Rare complications of broncholithiasis requiring surgery include bronchoesophageal or bronchoaortic fistula, obstructive pneumonia, secondary bronchiectasis and hemoptysis (due to erosion into adjacent bronchial vessels, pulmonary vessels or aorta). Hemoptysis is most dangerous complication of broncholithiasis. Massive hemoptysis is controlled by bronchial artery embolisation and surgery. 9 Fujimato and colleagues showed three variables as significant prognostic factors i.e. cylindrical type of bronchiectasis, absence of sinusitis and complete resection of diseased parenchyma (Most important).
Conclusion
Bronchiectasis with broncholithiasis is a very rare condition. Early resection of disease to halt progression and prevent complications is the rule.
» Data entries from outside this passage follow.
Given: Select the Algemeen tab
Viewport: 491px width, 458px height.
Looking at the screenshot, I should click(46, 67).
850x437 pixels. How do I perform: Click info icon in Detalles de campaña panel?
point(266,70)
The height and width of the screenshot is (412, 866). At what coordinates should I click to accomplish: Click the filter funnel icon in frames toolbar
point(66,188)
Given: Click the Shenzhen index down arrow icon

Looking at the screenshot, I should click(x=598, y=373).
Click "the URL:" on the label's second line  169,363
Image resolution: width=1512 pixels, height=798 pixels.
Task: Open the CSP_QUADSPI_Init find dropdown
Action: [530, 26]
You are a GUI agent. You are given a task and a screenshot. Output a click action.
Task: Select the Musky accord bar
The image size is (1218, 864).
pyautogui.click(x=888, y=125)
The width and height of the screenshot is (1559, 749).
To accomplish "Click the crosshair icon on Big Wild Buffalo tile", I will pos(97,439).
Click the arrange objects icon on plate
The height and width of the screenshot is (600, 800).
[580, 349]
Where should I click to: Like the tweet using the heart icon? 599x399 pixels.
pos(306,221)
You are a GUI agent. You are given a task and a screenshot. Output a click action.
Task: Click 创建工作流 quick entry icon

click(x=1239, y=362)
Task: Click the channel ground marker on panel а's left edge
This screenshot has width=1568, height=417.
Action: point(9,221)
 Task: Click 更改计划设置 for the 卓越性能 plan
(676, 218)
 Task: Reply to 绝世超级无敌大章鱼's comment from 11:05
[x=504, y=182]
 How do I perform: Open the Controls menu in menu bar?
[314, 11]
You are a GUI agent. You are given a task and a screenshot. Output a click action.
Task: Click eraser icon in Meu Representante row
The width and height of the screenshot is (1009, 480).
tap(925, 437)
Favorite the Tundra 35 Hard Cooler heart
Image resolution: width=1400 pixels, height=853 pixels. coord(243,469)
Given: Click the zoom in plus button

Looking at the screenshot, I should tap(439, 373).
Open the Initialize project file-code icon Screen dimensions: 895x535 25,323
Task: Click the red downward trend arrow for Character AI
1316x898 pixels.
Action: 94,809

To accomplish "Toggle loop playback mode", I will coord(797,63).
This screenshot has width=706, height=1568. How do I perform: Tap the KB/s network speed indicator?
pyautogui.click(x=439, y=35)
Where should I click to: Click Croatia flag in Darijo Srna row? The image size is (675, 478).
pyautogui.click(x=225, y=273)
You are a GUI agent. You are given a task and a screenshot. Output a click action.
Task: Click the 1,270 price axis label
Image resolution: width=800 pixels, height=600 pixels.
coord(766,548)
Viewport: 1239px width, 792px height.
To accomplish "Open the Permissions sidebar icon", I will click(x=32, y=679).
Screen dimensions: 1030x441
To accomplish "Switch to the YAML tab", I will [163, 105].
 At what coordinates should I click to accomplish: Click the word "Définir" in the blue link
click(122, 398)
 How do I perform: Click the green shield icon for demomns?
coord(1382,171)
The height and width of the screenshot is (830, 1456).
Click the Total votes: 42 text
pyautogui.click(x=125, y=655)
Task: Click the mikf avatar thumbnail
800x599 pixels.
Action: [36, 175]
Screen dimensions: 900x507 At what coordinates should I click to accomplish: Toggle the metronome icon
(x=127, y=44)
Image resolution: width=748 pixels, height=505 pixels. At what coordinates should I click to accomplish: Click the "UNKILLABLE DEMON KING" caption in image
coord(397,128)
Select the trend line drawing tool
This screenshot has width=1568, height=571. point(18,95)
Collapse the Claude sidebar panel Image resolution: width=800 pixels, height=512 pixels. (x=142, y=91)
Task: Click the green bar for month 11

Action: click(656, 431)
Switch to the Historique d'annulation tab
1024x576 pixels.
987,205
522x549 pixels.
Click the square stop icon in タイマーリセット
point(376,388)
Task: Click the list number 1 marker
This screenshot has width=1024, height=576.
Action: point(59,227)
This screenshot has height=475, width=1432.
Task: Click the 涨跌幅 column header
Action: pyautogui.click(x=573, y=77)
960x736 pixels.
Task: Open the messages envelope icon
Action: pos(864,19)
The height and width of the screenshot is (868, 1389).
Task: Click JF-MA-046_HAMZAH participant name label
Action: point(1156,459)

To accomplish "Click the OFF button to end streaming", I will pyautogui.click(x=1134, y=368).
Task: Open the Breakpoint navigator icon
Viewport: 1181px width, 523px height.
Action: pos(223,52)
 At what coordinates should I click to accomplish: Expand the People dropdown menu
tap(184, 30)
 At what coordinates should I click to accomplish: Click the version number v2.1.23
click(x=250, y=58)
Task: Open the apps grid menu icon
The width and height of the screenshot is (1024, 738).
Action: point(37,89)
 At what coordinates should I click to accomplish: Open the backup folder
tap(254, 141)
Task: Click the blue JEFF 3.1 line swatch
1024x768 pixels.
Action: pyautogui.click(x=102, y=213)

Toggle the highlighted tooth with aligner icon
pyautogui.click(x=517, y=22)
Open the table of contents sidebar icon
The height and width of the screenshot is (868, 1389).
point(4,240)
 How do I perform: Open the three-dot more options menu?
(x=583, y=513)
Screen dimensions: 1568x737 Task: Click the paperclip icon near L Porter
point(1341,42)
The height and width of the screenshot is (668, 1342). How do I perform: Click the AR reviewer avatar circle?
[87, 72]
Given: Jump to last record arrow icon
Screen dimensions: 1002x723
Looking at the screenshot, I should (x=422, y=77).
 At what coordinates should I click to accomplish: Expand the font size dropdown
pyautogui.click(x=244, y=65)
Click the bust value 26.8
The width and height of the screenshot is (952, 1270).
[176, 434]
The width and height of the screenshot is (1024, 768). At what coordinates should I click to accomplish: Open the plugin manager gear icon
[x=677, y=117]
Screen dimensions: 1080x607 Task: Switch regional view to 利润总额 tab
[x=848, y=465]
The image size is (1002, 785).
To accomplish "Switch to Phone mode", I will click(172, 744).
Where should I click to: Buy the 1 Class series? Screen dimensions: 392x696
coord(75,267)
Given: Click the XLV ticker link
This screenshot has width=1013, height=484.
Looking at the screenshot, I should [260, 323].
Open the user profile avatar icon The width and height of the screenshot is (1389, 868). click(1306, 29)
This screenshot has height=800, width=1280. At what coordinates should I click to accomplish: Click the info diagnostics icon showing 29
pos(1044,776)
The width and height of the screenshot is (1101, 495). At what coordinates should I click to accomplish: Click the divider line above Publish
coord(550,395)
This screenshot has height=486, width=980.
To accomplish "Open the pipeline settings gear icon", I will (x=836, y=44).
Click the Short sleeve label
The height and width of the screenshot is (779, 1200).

Surgery should always be preceded by medical treatment for maximum preservation of healthy lung. Preoperative diagnosis of broncholithiasis is important because in most cases, symptoms usually suggest tumour. Resection in bronchiectasis does not alter lung function, but improves quality of life by removing infected lung.
Footnotes
Authorship declaration
We declare that all authors have made a substantial contribution to the concept and design, acquisition of data or analysis and interpretation of data. They have drafted the article and revised it critically for important intellectual content and approved the version to be published.
Declaration of conflicting interests
None declared.
Funding
This research received no specific grant from any funding agency in the public, commercial or not-for-profit sectors.